I am trying to use cosmos db change feed (I'm referring to https://docs.microsoft.com/en-us/azure/cosmos-db/change-feed-processor and https://github.com/Azure/azure-cosmos-dotnet-v2/tree/master/samples/code-samples/ChangeFeedProcessorV2).

When I start a multiple instances of a consumer, the observer seems to see only 1 partition key range. I only see a message - Observer opened for partition Key Range 0 and it starts receiving the change feed. So, the feed is received by only 1 consumer at any given point. If I close one consumer, the next one picks up happily.

I can't seem to understand the partition keys / ranges in cosmos db. In cosmos db, I've created a database and a collection within it. I've defined a partition key - /myId. I store a unique guid in myId. I've saved about 10000 transactions in the collection.
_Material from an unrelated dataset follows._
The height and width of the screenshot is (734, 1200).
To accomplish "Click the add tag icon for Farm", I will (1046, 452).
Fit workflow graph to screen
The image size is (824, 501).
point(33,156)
When I look at partition key ranges using api (/dbs/db-name/colls/coll-name/pkranges), I see only node under PartitionKeyRanges. Below is the output I see

{
    "_rid": "LEAgAL7tmKM=",
    "PartitionKeyRanges": [
        {
            "_rid": "LEAgAL7tmKMCAAAAAAAAUA==",
            "id": "0",
            "_etag": "\"00007d00-0000-0000-0000-5c3645e70000\"",
            "minInclusive": "",
            "maxExclusive": "FF",
            "ridPrefix": 0,
            "_self": "dbs/LAEgAA==/colls/LEAgAL7tmKM=/pkranges/LEAgAL7tmKMCAAAAAAAAUA==/",
            "throughputFraction": 1,
            "status": "online",
            "parents": [],
            "_ts": 1547060711
        }
    ],
    "_count": 1
}

Shouldn't this show more partition key ranges? Is this behavior expected?

How do I get multiple consumers to receive data as shown under https://docs.microsoft.com/en-us/azure/cosmos-db/change-feed-processor?

1

1 Answers

1
votes

TL;DR - you should be able to ignore partition key ranges and the number of them you have and just let Change Feed Processor manage that for you.

The partition key ranges is an implementation detail we currently leak. The short answer is we add new partition key ranges when we want to restructure how your data is stored in the backend. This can happen for lots of reasons, like you add more data, you consume a lot of RUs for a subsection of that data, or we just want to shuffle things around. Theoretically, if you kept adding data, we'd eventually split the range in two.

We're working on some updates for the v3 SDKs that are currently in preview to abstract this a bit further, since even the answer I have given above is pretty hand wavey and we should have a more easily understood contract for public APIs.